Covid-19, trovato possibile nuovo focolaio nella Capitale

Coronavirus, nuovo focolaio a Roma all'istituto religioso Teresianum

È stato identificato a Roma un possibile nuovo focolaio di coronavirus. Degli 8 nuovi casi registrati in Regioni Lazio domenica 21 giugno, 4 provengono dall’Istituto Teresianum di Roma. Adesso la struttura è chiusa e posta a sorveglianza sanitaria.

Coronavirus, nuovo focolaio a Roma

Dopo i casi della Garbatella e del San Raffaele Pisana, adesso Roma teme per un altro possibile focolaio. Nella giornata di domenica 21 giugno, infatti, la metà dei nuovi casi di contagi al coronavirus della regione sono iscritti allo stesso edificio, e cioè l’Istituto Tesasianum. L’istituto religioso si trova in piazza San Pancrazio nella zona di Villa Doria Pamphilj.

Al suo interno sono stati trovati positivi tre seminaristi e un amministrativo dell’Istituto. I casi positivi sono tutti in trasferimento. La facoltà di Teologia, che ha sede nello stesso istituto, ha deciso di chiudere e sospendere le sue attività, per garantire la sicurezza di chi fa attività accademica al suo interno.

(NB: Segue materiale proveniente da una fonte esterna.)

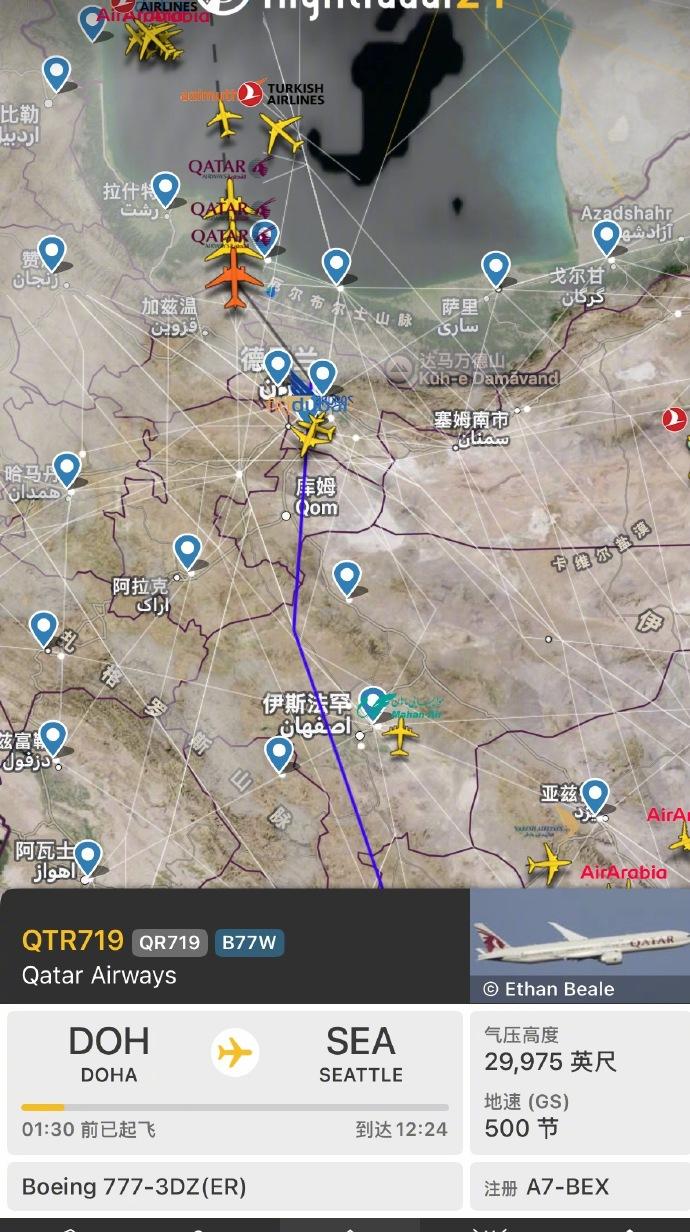Screen dimensions: 690x1232
Task: Tap the flight progress bar
Action: pyautogui.click(x=235, y=1107)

Nel frattempo, l’assessore alla sanità regionale, Alessio D’Amato, ha comunicato che l’istituto è sotto sorveglianza sanitaria: “Si richiede la massima collaborazione e il rispetto delle prescrizioni impartite dalla Asl”, aggiunge.

Coronavirus, la situazione nel Lazio

Dopo la scoperta dei nuovi focolai, l’indice Rt della regione Lazio è risalito a quota 1,3. Questo è quanto emerge dai dati dell’ISS e della regione. Al momento le persone positive al coronavirus nel Lazio sono 991, di cui 39 in terapia intensiva e 247 ricoverati; gli altri si trovano in isolamento domiciliare.